REQUIRED ACTION: A word-for-word copy of the lines from the one holding "[Намали] (139, 404)" through the final line of the records below is the only output asked for.
═════ DATA LISTING
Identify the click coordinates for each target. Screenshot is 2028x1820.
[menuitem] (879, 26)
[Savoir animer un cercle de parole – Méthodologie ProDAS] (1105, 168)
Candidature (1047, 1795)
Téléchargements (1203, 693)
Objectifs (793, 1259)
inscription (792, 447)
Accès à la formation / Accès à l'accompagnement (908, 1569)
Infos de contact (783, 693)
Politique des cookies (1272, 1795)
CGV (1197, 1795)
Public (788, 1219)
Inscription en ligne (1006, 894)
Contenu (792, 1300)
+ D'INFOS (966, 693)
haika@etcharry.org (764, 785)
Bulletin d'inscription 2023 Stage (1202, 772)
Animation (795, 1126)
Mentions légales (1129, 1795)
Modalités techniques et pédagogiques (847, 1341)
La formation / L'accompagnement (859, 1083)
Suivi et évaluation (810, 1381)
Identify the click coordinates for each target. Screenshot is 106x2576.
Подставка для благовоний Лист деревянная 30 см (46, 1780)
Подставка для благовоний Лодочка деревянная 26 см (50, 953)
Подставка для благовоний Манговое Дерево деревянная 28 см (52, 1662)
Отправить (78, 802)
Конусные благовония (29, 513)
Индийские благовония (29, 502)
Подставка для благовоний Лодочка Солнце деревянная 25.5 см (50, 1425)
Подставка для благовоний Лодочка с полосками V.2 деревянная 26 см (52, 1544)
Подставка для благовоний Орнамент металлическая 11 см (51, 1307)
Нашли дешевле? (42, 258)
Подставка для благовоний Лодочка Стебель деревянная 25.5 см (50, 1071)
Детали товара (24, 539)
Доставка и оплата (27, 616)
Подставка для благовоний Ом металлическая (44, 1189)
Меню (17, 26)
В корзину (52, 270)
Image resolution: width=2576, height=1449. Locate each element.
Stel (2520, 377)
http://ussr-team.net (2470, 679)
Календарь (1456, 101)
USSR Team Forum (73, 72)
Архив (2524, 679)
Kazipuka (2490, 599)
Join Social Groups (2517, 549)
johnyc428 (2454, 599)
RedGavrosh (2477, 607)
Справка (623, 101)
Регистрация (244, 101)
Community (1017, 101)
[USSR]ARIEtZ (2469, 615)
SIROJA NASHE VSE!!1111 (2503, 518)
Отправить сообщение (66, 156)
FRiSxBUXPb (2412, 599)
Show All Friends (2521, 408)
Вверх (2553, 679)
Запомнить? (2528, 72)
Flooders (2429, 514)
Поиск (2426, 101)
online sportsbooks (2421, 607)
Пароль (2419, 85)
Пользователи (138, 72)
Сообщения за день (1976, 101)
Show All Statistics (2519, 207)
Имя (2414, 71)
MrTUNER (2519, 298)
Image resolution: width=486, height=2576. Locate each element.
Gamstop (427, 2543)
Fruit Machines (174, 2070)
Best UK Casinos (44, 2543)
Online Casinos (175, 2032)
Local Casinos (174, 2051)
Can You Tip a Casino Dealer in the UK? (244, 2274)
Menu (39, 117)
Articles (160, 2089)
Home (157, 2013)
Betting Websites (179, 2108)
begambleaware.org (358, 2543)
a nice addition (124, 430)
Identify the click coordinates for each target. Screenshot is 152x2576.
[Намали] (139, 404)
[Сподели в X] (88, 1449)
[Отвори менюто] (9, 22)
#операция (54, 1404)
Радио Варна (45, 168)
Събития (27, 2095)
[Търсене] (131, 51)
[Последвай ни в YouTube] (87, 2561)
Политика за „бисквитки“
══════════
THE COMPLETED TASK:
[Намали] (139, 404)
[Сподели в X] (88, 1449)
[Отвори менюто] (9, 22)
#операция (54, 1404)
Радио Варна (45, 168)
Събития (27, 2095)
[Търсене] (131, 51)
[Последвай ни в YouTube] (87, 2561)
Политика за „бисквитки“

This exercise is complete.